Purpose : Understanding the pathogenesis of glaucoma and evaluating therapeutic solutions in vitro require a systematic platform capable of mimicking the complex in vivo environment. In the presence of an intact inner blood-retinal barrier(iBRB), transendothelial migration of T cells is restricted. Emerging evidence suggests that this mechanism is compromised in glaucoma, but a conventional in vitro model of two-dimensional cell cultures fails to capture such multi-tissue pathophysiology. Recent progress in microfluidics-based cell culturing or “organ-on-a-chip” has made it possible to reproduce organ-level human physiology and better mimic various disease features found in vivo. This presentation will introduce a "retina-on-a-chip" system consisting of microglia, retinal endothelial cells and T cells to study the cascading effect of T-cell-microglia crosstalk across the iBRB during glaucoma progression. The specific roles of three cytokines (CCL3, CCL4 and IL-6) related to microglia activation will also be elucidated.

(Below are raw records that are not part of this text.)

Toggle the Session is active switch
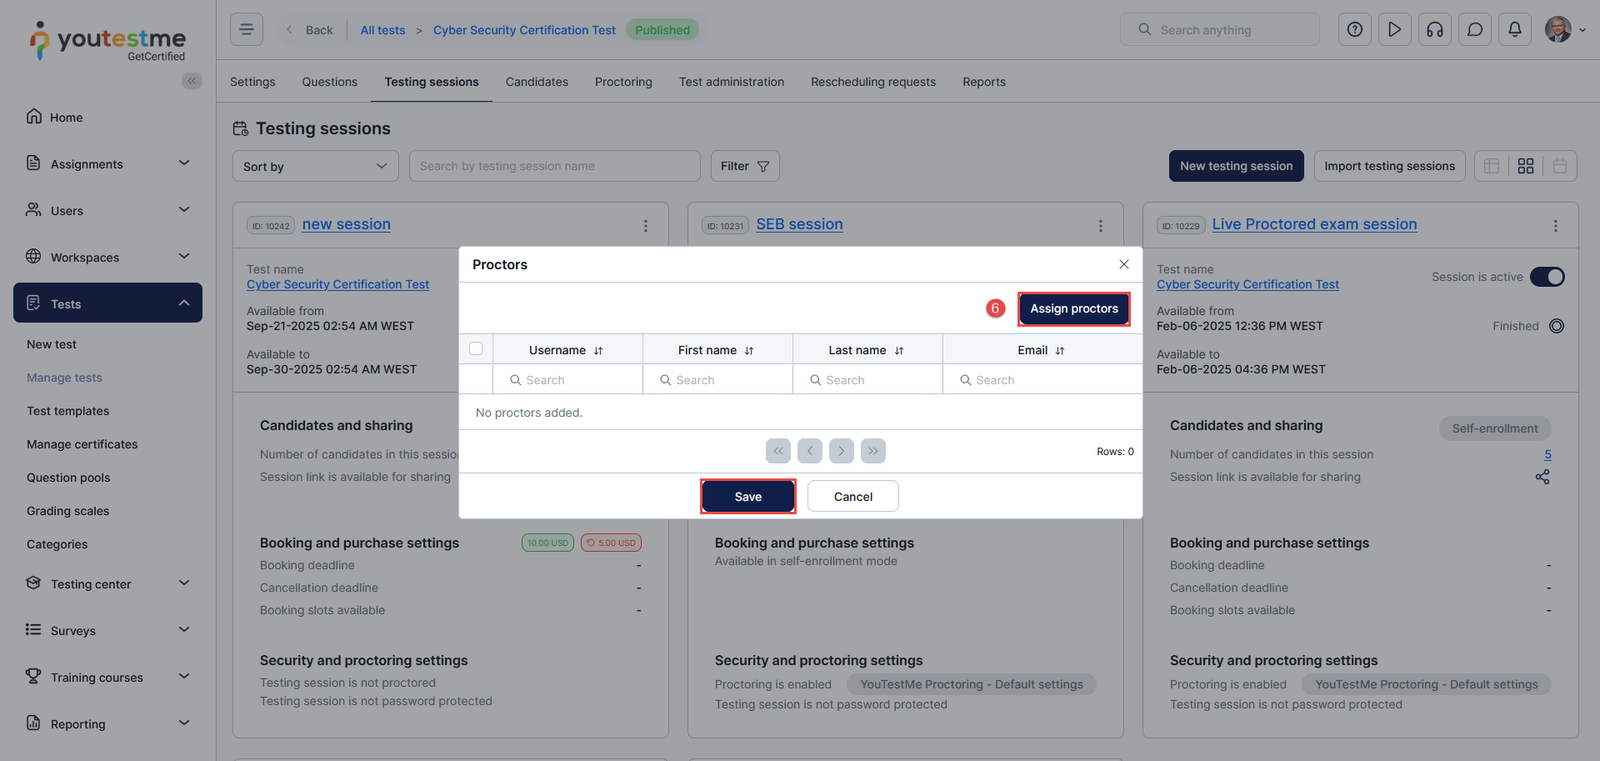Screen dimensions: 1600x761 click(x=1547, y=277)
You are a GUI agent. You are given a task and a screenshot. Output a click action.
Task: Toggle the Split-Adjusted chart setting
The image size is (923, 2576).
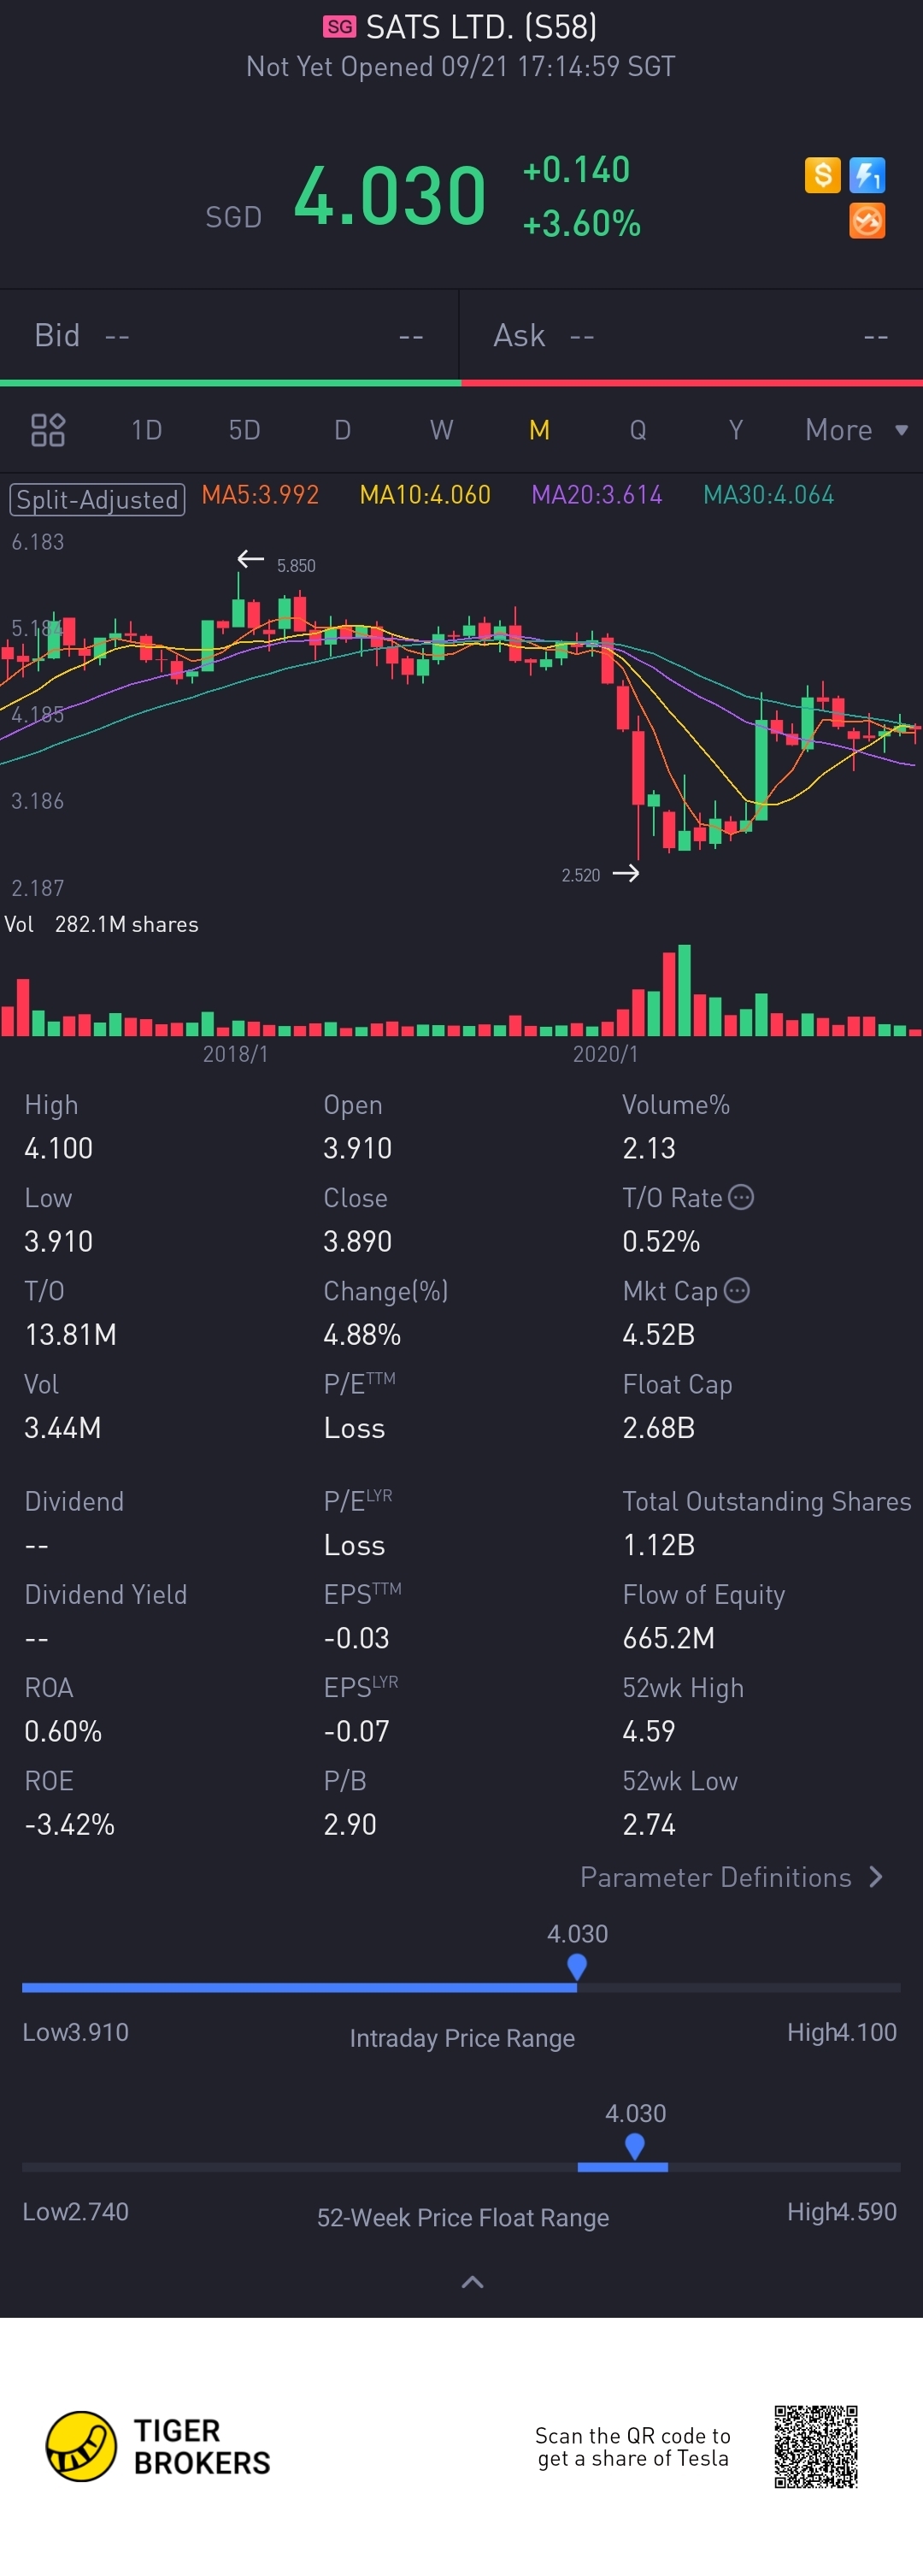(97, 499)
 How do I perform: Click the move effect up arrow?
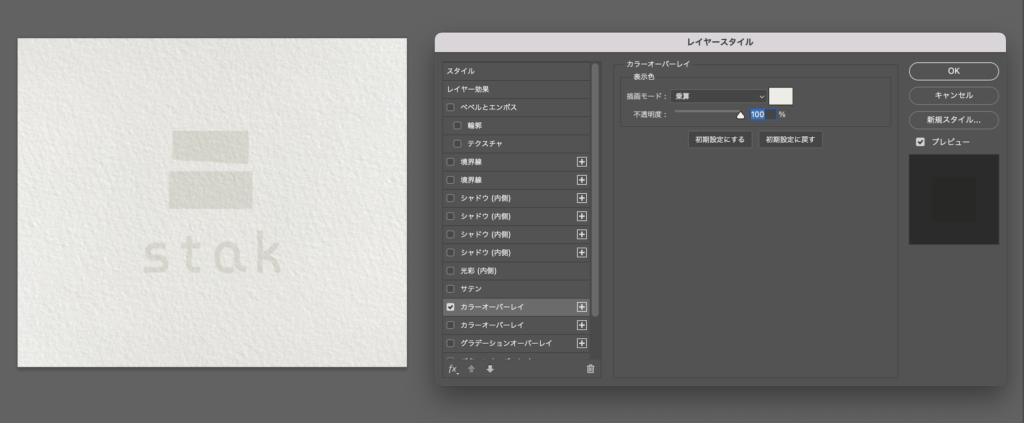click(471, 369)
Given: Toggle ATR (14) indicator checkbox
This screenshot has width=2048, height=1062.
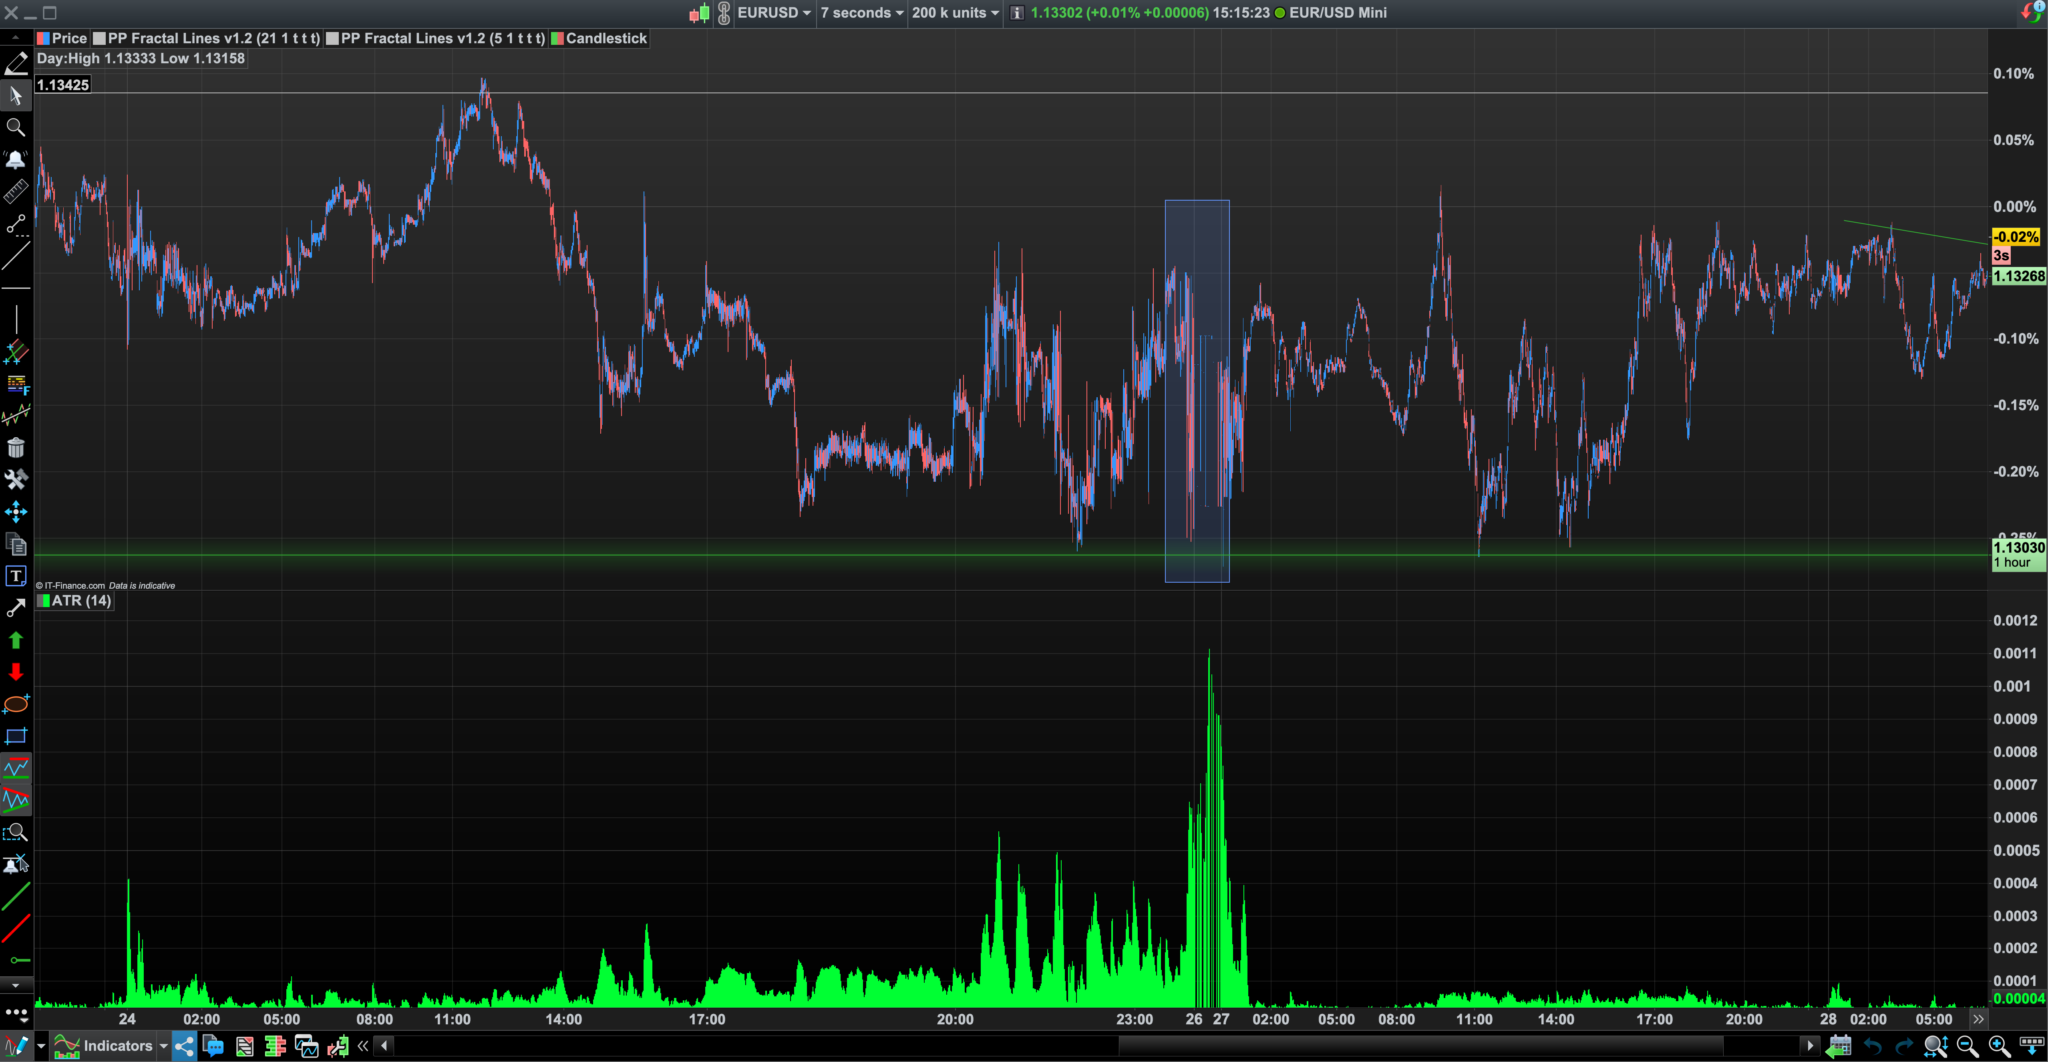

Methods : We construct a multi-compartment microfluidic device, with retinal endothelial cells cultured in one compartment to form a confluent monolayer mimicking the iBRB and cytokines or activated microglia housed in an adjacent interconnecting compartment (n=3 chips per group). We perfuse fluorescently labeled CD 4+ T cells into the retinal endothelial compartment and track infiltration events over 24 hours under a live cell microscope. In the end, we collect supernatant and T cells from both compartments for further chracterization. We also perform immunostaining of microglia and retinal endothelial cells on the chip. To examine iBRB barrier properties due to immunoregulation, we perfuse FITC-dextran to measure the iBRB permeability through quantitative imaging.

Results : Over 24 hours, we observe significant T cell infiltration under the influence of cytokines, confirming a compromised iBRB and a cascade of immune regulations relevant to glaucoma progression.

Conclusions : Our microfluidic model elucidates the role of microglia in regulating T cell infiltration in greater detail compared to animal models. Thus, it has great potential to become a low-cost platform technology to study fundamental disease mechanisms and accelerate drug development to benefit glaucoma research.

This abstract was presented at the 2024 ARVO Annual Meeting, held in Seattle, WA, May 5-9, 2024.